* What is being asked
Leaving out all pictures, give again each line exactly, from the start of the listing through the line that contains "This screenshot has height=331, width=590.".

(Entries shown Opens)

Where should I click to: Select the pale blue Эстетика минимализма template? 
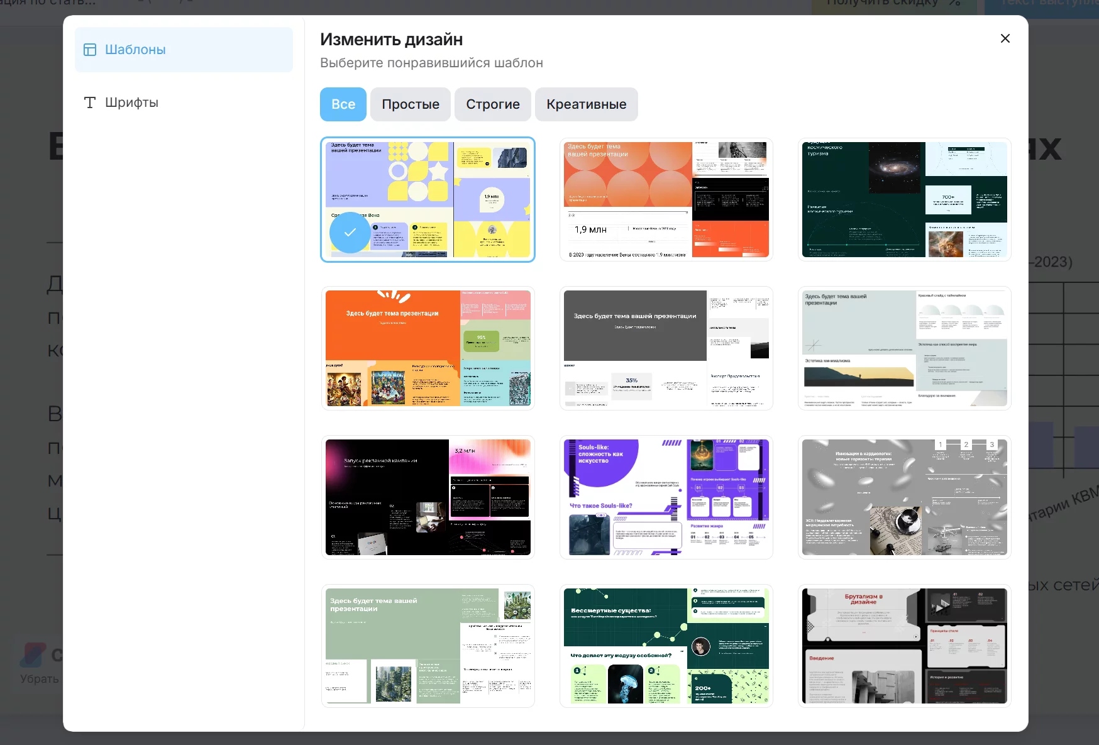[904, 348]
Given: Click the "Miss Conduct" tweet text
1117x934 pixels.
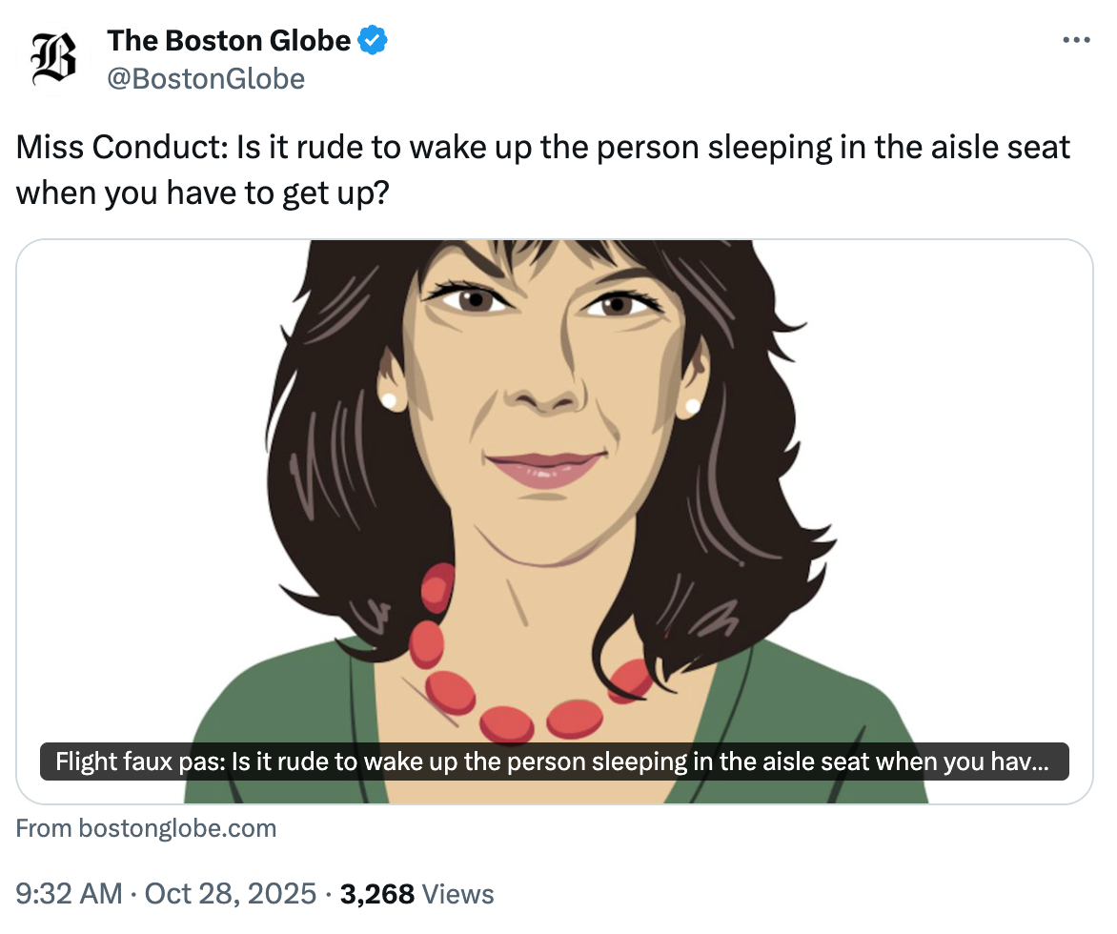Looking at the screenshot, I should 543,148.
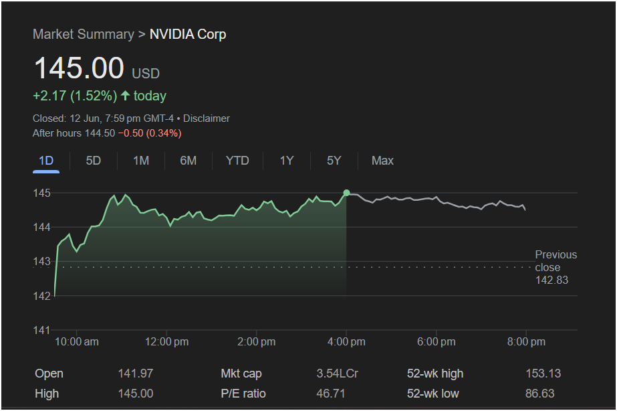This screenshot has height=411, width=617.
Task: Click the green closing-price dot on chart
Action: pos(346,193)

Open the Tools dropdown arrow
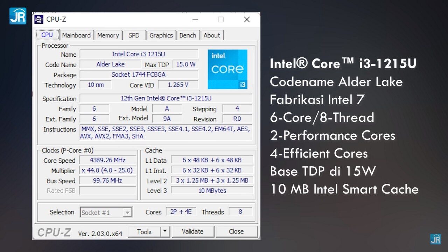(x=165, y=231)
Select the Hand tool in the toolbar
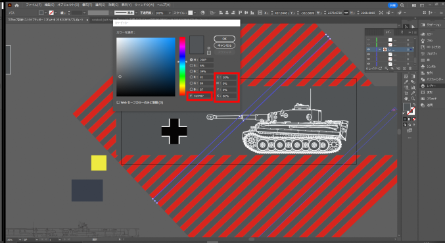The height and width of the screenshot is (243, 445). (x=406, y=99)
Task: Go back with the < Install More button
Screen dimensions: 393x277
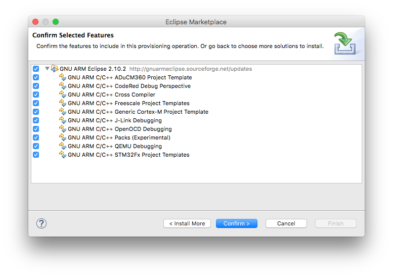Action: tap(187, 223)
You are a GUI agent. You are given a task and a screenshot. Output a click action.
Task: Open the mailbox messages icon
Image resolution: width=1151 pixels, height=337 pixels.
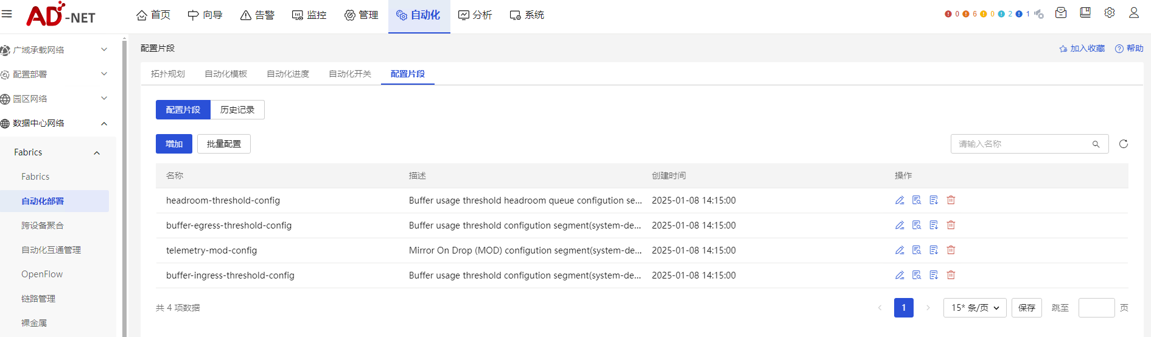click(1061, 13)
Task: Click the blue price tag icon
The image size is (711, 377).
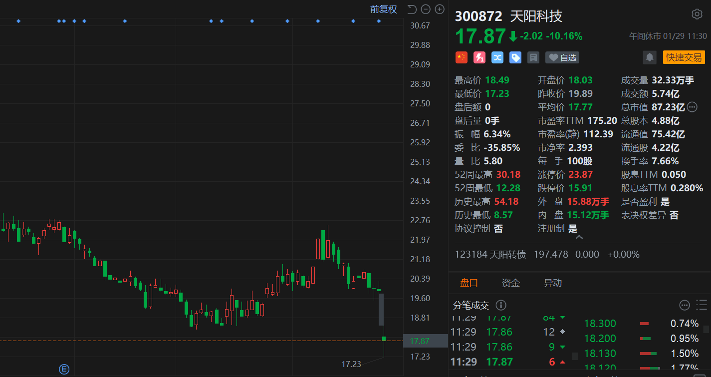Action: click(x=515, y=57)
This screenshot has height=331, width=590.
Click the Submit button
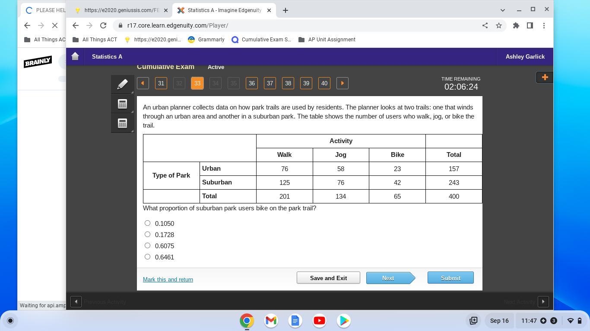coord(450,278)
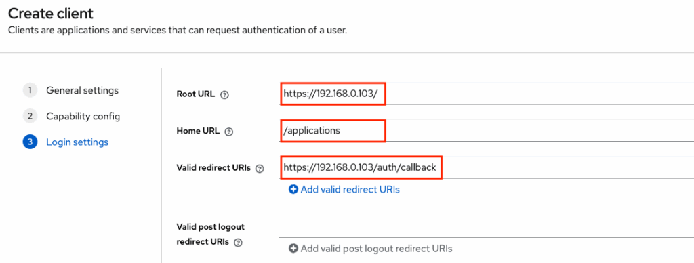Focus the empty post logout redirect URIs field
This screenshot has width=694, height=263.
[486, 226]
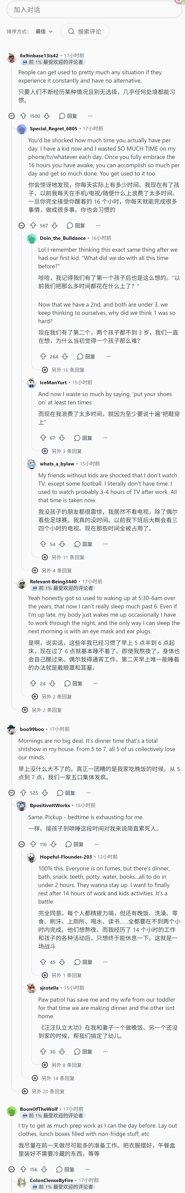Collapse the boo99boo comment thread
The width and height of the screenshot is (185, 1193).
tap(12, 793)
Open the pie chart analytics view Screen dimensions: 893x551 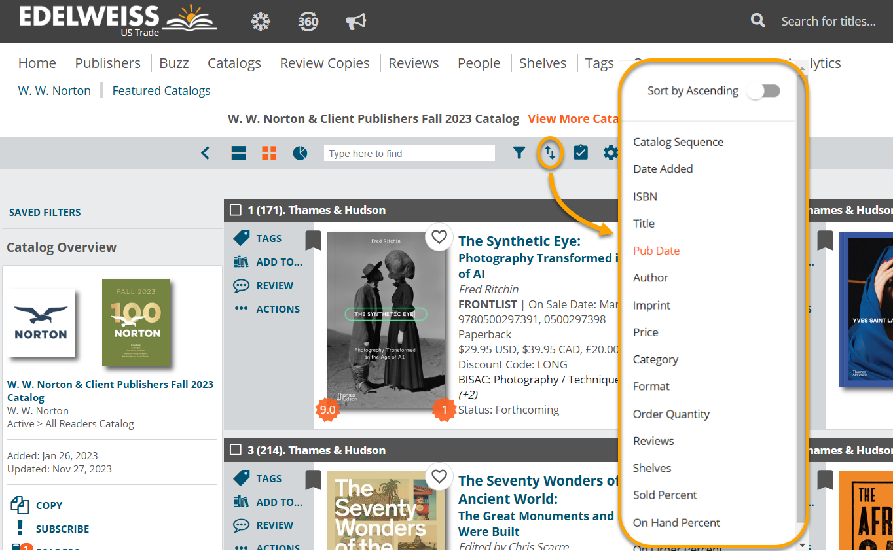click(x=300, y=153)
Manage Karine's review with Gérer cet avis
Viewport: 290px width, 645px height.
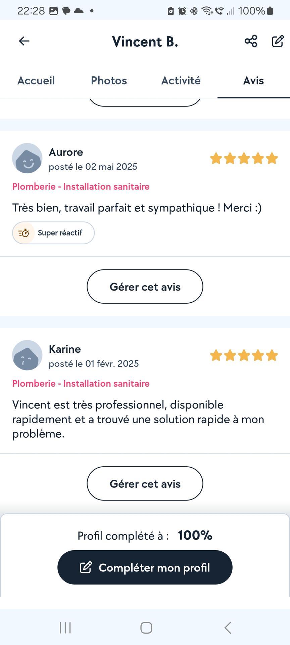pyautogui.click(x=145, y=483)
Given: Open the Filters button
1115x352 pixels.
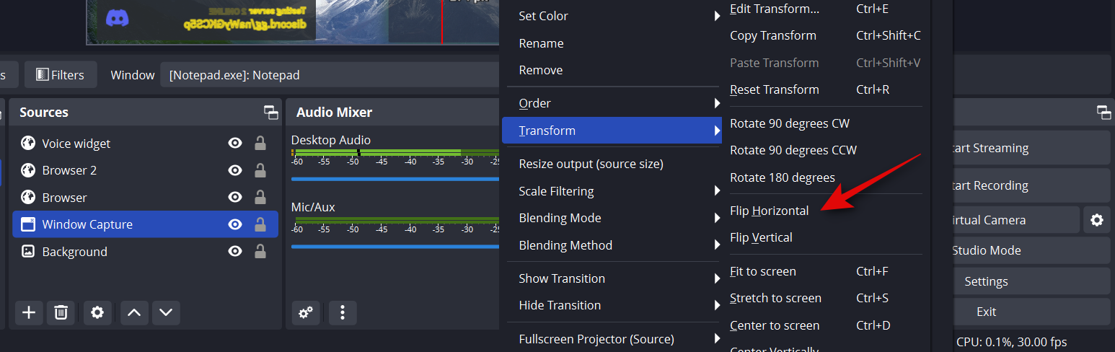Looking at the screenshot, I should point(61,75).
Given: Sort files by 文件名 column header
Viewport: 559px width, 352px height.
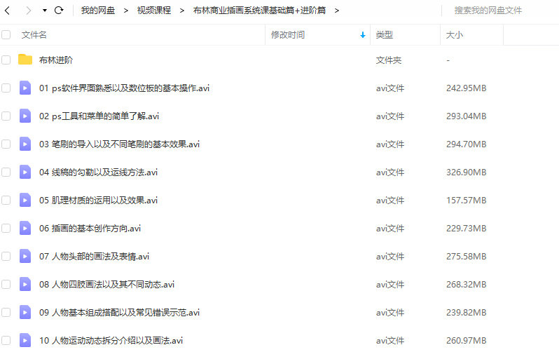Looking at the screenshot, I should tap(34, 34).
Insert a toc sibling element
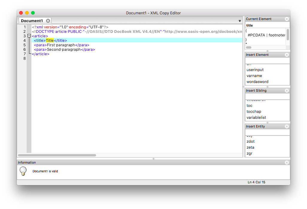307x209 pixels. pyautogui.click(x=249, y=105)
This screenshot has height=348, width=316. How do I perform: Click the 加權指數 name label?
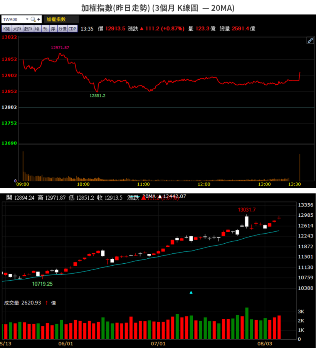(55, 19)
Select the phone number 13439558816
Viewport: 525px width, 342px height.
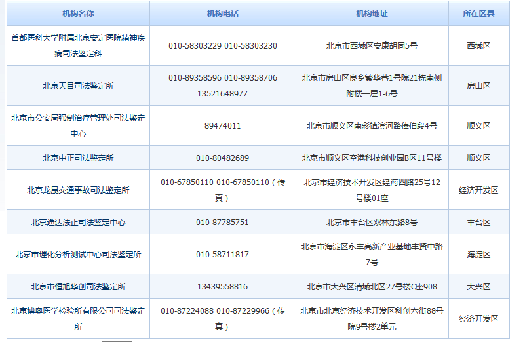click(x=222, y=287)
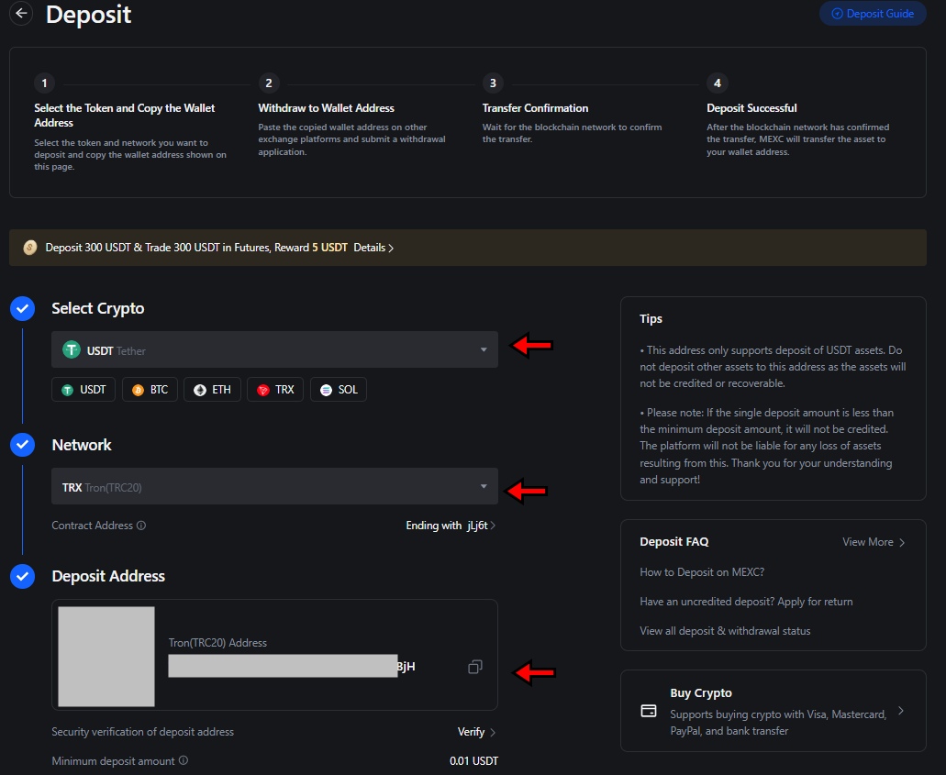Click the deposit address QR code thumbnail

point(107,656)
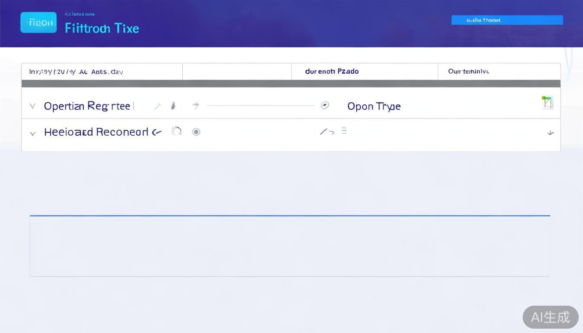Collapse the Opertian Regrtee row chevron

coord(33,106)
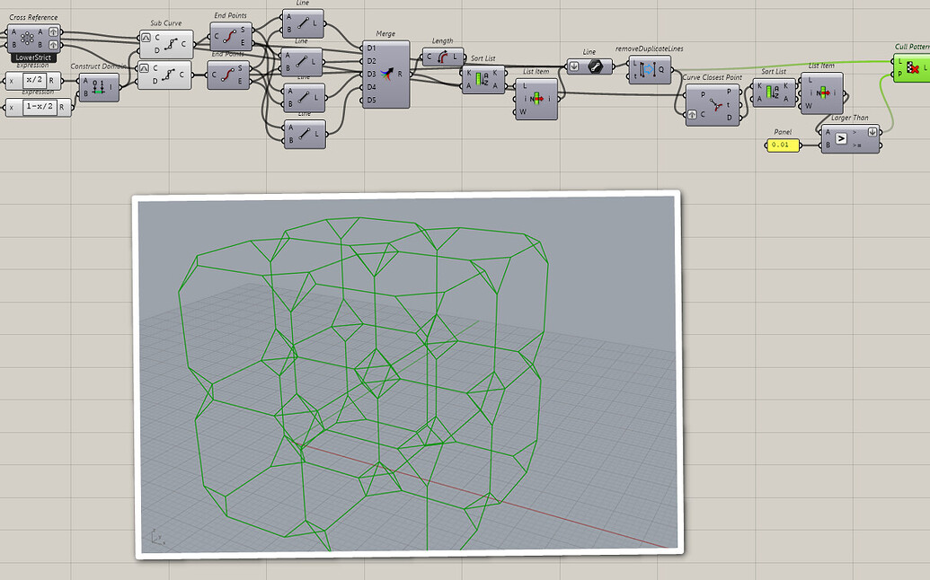The height and width of the screenshot is (580, 930).
Task: Select the Construct Domain component icon
Action: 101,86
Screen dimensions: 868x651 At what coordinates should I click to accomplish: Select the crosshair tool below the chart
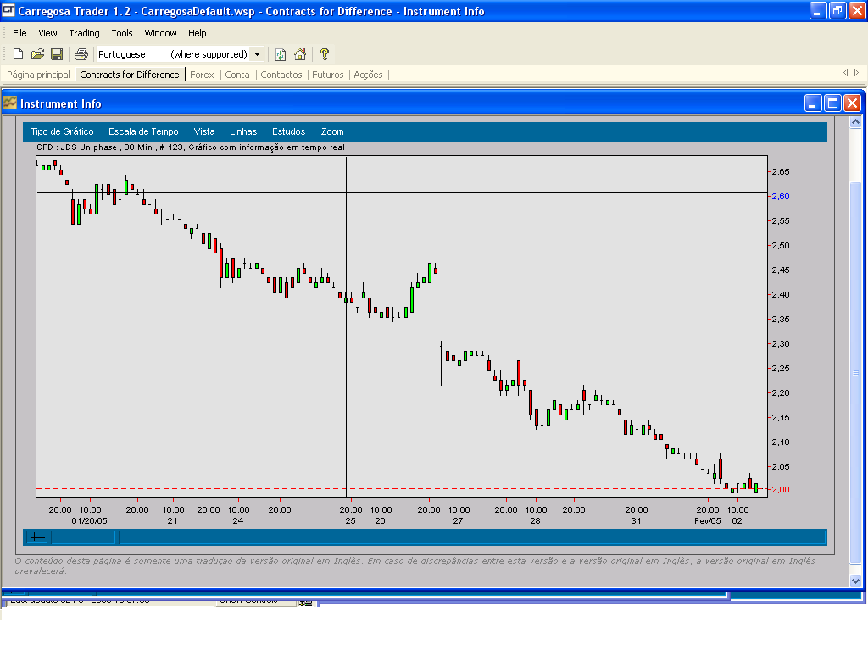tap(37, 537)
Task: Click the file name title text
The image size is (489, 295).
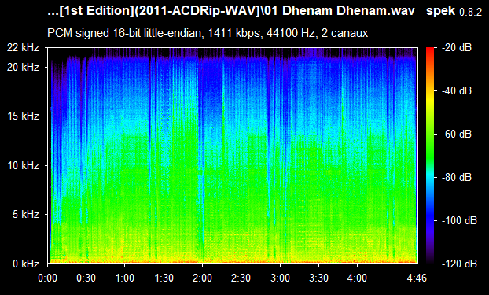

(Entries shown Closes)

* Answer to this task
Where should I click to: Select the pale blue Эстетика минимализма template? 
[904, 348]
Given: Click the "Miss Conduct" tweet text
1117x934 pixels.
Looking at the screenshot, I should 543,148.
This screenshot has height=411, width=617.
Task: Click the green closing-price dot on chart
Action: pos(346,193)

Open the Tools dropdown arrow
(x=165, y=231)
Select the Hand tool in the toolbar
The height and width of the screenshot is (243, 445). (x=406, y=99)
Task: Go back with the < Install More button
Screen dimensions: 393x277
Action: tap(187, 223)
You are a GUI agent. You are given a task and a screenshot. Output a click action.
Task: Open the mailbox messages icon
Image resolution: width=1151 pixels, height=337 pixels.
click(1061, 13)
Task: Click the blue price tag icon
The image size is (711, 377).
Action: click(x=515, y=57)
This screenshot has height=331, width=590.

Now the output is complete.